## TASKS
1 – In the excerpt about Caroline and Olly hosting The X Factor, what did Olly mix up before prematurely announcing a contestant's departure?
2 – Proceed with the excerpt about Caroline and Olly hosting The X Factor, picking up after its final sentence.
━━━━━ DOCUMENT SEGMENT ━━━━━
Both Caroline and Olly were lambasted by viewers of The X Factor during their 2015 hosting stint.

Size 8 Caroline was “fat-shamed” one week while Olly, 34, was ridiculed after mixing up the judges’ scores and prematurely announcing a contestant’s departure.

Caroline says: “I was embarrassed about everything, what had happened, how I felt and just embarrassed about who I was.

“I felt like a bit of a joke. We were getting slammed week in, week out and we couldn’t do anything right.

“I could have walked on water one week and been told I couldn’t swim. Even if I’d gone on there, done seven pirouettes and the splits, and magically whipped out some rabbits from my hat, people would have gone, ‘But where’s Dermot?’. I was fighting a losing battle.

“Even though my time on The X Factor ended badly, I still feel very grateful to Simon Cowell. He gave me a job that I adored and it’s given me so many chances.

“But as much as I would put on a happy face, backstage I’d be in tears with my make-up artist.”

Caroline speaks frankly about her feelings over Norton’s opening joke at the 2016 Baftas, in which he said her future return as The X Factor’s host was less likely than the executed Anne Boleyn returning to BBC2 historical drama Wolf Hall.

She added: “I was sitting there in my dress, I didn’t have a plus one, and Graham’s first joke was basically, ‘There’s more chance of Anne Boleyn returning to Wolf Hall’.

I’m sure it was quite funny but not so much when you’re the person living that life, sat in the Baftas and the cameras are on you.

“I remember the person next to me touching my arm in sympathy and just trying not to cry. I went home pretty much straight after. It was really horrible and my lowest point.”

Despite being best mates when they landed the lucrative X Factor job, her friendship with Olly suffered after the show.
━━━━━ EXERCISE DATA ━━━━━
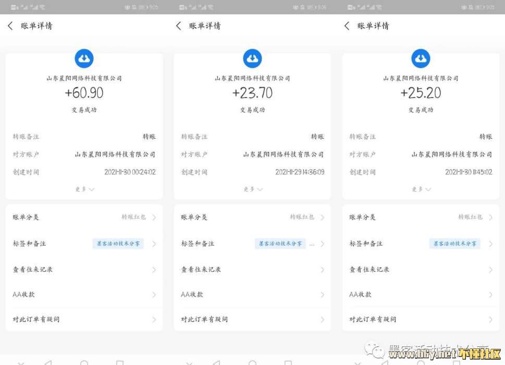Go back from the +25.20 bill details
This screenshot has height=365, width=505.
point(347,26)
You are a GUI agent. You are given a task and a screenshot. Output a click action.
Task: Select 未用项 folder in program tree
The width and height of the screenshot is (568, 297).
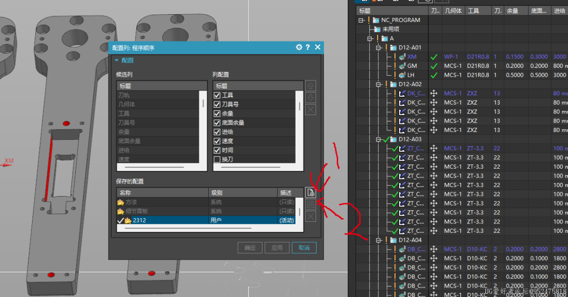coord(390,29)
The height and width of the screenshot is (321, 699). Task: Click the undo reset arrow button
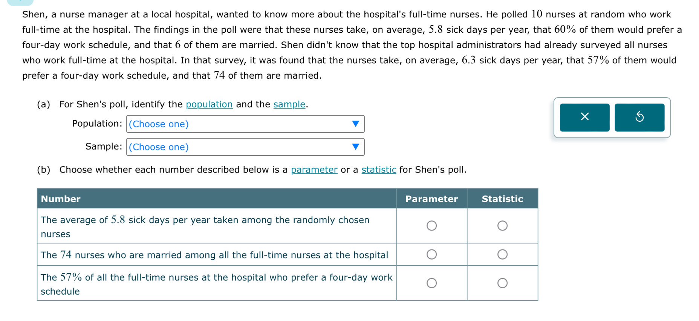pyautogui.click(x=639, y=117)
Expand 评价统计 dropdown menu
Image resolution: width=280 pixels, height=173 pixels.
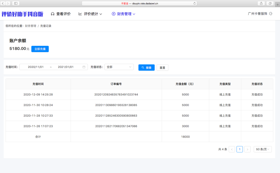coord(90,14)
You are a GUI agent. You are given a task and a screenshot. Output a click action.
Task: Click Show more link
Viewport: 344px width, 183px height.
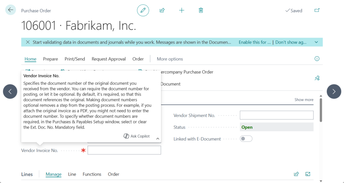(304, 100)
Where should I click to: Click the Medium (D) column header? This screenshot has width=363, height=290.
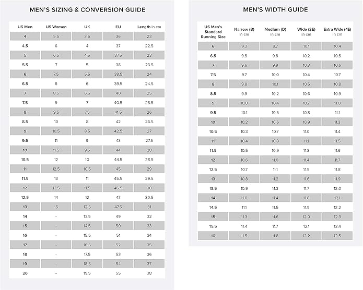click(x=275, y=32)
━━━━━
## SET OF ANSWERS
1 – The judges' scores.

2 –
But while he has also admitted battling depression after the series, in the past year they have rekindled their friendship.

Caroline says: “Olly and I didn’t have a falling out but our confidence was really knocked, and it took its toll on us.

“Although we never really stopped talking, we drifted apart while we processed what had happened. It was like a break-up — a thing neither of us wanted to talk about. But recently we’ve started speaking again and we want to get back to how we were pre-X Factor.”

Today Caroline is happy and healthy, and 2019 promises to be her busiest year to date.

Meanwhile, she will be back on our TV screens in Strictly Come Dancing’s Christmas special, she recently filmed the Love Island Christmas show and she is about to embark on her biggest role yet — making her West End debut as Roxie Hart in Chicago.

Even sweeter, two years after Graham Norton’s joke, in May this year Caroline was back at the Baftas — this time collecting the award for Best Reality Series for Love Island.

With her life back on an even keel, she is keen to quash the stigma surrounding mental health problems.

She adds: “You would tell people if you have taken Nurofen or Lemsip, but not anti-depressants.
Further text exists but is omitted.